I've avoided W10 like the plague due to having to load non-certified drivers to allow my computers to talk to my 3D Printers. If they've changed the forced driver installs to be de-selectable I'll be very happy.
 
I had a driver issue with my old Win8.1 laptop. The touchpad driver for 8.1 had back/forward gestures. The Win10 driver did not so I would use the MS tool to block the driver update, but it would only ignore the new driver for a month or so. Eventually Asus came out with a Win10 driver that had the back/forward gestures as an option but it wasn't for my specific laptop, so Win10 would try to install the older Win10 driver.
 
I've had a driver fight between Intel and MS on some Core 2 era Win10 systems. Windows Update will install MS' choice, which is a lower version than the one Intel offers. The statement they sort by date before version could explain that, and makes me wonder why they don't use the version before date?
 
I had a driver issue with my old Win8.1 laptop. The touchpad driver for 8.1 had back/forward gestures. The Win10 driver did not so I would use the MS tool to block the driver update, but it would only ignore the new driver for a month or so. Eventually Asus came out with a Win10 driver that had the back/forward gestures as an option but it wasn't for my specific laptop, so Win10 would try to install the older Win10 driver.

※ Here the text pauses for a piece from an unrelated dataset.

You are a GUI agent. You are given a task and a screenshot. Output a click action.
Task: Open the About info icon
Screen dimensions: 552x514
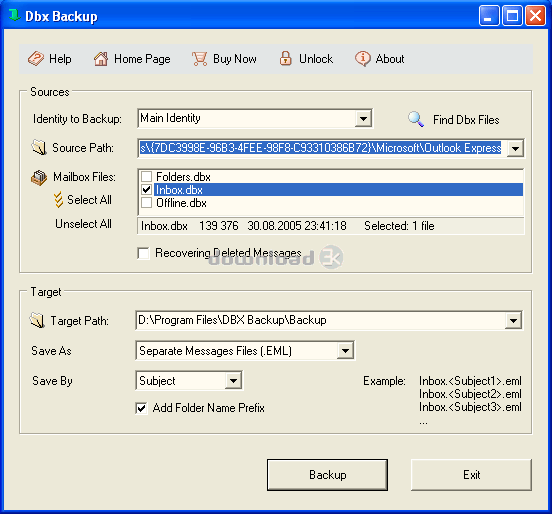(363, 58)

I had the EXACT same issue on my wife's Asus K75VJ. They did eventually stop trying to kill the driver that actually worked.
 
Except it doesn't always all work out in the end. That's not even wishful thinking or blind optimism, it's patently untrue and M$ knows it. The Windows 10 driver nonsense has broken thousands of computers, the web is rife with horror stories on the subject. It hasn't been a secret just here at OCF.

This is really bad, because if the Windows driver has a newer timestamp, suddenly all the custom drivers provided by the PC manufacturer get replaced (and if this sounds familiar, it's because this has been a huge issue plaguing consumers with the Windows 10 operating system since it launched in June 2015).

"They desperately want Windows to be as user-friendly as macOS in this area, but the reality is that Windows runs on heterogeneous hardware and in practical terms, it just doesn't work. Right now forcing one particular driver over another is an exercise in pain and uncertainty. You never know if tomorrow you'll wake up to your microphone not working (again) because of an overnight update. It's silly. Just give end users a friendly interface and stop the nightmares."



The story I linked to is more revealing of the problems, even though it contains Microsoft's entertaining view of events.
 
In my customer base Windows 10 has broken components like bluetooth and Wifi adapters on a number of occasions. I can often download and replace the Windows 10 driver with the Windows 7 driver to get things working again but it gets kicked out with the next round of updates.